The tool automatically determines the optimal split based on your available VRAM and the model's memory requirements. You do not need to manually configure layer counts or memory limits, though advanced users can override the defaults through environment variables if they want finer control. On Apple Silicon Macs, the unified memory architecture means the GPU can access all available system RAM directly, making these machines particularly capable for running larger models.
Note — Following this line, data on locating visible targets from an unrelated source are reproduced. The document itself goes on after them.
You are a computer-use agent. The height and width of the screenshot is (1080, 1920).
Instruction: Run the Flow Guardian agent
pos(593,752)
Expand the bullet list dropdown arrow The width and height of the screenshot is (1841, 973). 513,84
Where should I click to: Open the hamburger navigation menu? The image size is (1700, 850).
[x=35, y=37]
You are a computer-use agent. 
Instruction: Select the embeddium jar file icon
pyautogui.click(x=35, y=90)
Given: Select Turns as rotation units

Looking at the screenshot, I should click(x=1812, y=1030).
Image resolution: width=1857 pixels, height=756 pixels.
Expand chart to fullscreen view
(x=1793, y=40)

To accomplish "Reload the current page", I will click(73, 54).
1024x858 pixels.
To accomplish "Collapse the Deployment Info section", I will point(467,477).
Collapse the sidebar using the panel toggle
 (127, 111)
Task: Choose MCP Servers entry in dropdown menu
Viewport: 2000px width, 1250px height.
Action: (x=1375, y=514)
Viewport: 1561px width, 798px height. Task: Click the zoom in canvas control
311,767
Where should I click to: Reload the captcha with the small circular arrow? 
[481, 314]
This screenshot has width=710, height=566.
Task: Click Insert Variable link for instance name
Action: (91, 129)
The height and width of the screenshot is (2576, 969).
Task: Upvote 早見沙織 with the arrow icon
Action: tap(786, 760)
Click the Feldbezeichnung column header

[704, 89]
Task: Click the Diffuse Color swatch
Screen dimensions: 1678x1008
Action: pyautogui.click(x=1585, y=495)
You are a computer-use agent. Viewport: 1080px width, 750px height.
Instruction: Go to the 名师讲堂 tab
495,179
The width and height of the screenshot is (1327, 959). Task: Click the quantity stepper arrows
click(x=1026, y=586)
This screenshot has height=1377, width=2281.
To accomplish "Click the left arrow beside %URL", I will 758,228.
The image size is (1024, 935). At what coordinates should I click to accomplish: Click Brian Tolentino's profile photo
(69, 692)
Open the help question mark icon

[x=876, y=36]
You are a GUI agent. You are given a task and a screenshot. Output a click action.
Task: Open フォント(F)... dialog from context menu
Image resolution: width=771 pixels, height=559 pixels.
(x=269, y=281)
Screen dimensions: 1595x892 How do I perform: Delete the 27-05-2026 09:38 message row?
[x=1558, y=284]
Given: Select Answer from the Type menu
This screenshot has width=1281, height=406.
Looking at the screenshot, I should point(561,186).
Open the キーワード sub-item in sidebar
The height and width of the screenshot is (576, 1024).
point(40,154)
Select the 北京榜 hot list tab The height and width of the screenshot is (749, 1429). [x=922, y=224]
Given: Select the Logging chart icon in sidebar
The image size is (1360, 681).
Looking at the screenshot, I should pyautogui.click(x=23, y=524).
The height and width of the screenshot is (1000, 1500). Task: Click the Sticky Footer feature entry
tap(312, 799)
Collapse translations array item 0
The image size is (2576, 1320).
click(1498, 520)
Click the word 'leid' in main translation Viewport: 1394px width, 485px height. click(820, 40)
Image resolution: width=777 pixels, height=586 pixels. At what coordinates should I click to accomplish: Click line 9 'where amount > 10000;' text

For multi-GPU setups, Ollama can distribute model layers across multiple cards. This lets you run models that would not fit on a single GPU by combining the VRAM of two or more cards. The overhead of cross-GPU communication adds some latency, but for models that would otherwise require CPU offloading, multi-GPU distribution provides substantially better performance.
Why Developers Choose Ollama
The primary appeal of Ollama is its combination of simplicity and capability. It provides the easiest on-ramp to local model inference while still offering enough flexibility for serious development work. A developer can go from zero to a working local AI assistant in under five minutes, and from there can build production integrations using the REST API or one of the many client libraries available for Python, JavaScript, Go, Rust, and other languages.
Privacy is another strong motivator. With Ollama, no data ever leaves your machine. Every prompt, every response, and every embedding is processed locally. This makes Ollama the natural choice for applications that handle sensitive data in regulated industries, proprietary codebases, personal information, or any scenario where sending data to a third-party server is unacceptable.
The elimination of API costs also matters, particularly for development workflows that involve many model calls. Prototyping, testing, debugging, and iterating on prompts can generate thousands of requests per day. With cloud APIs, this creates real expense. With Ollama, the only cost is the electricity to run your hardware, and there are no rate limits to slow you down.
Ollama simplifies local AI model inference by wrapping the llama.cpp engine with an intuitive CLI and REST API, making it possible to run powerful language models on your own hardware with a single command and zero configuration.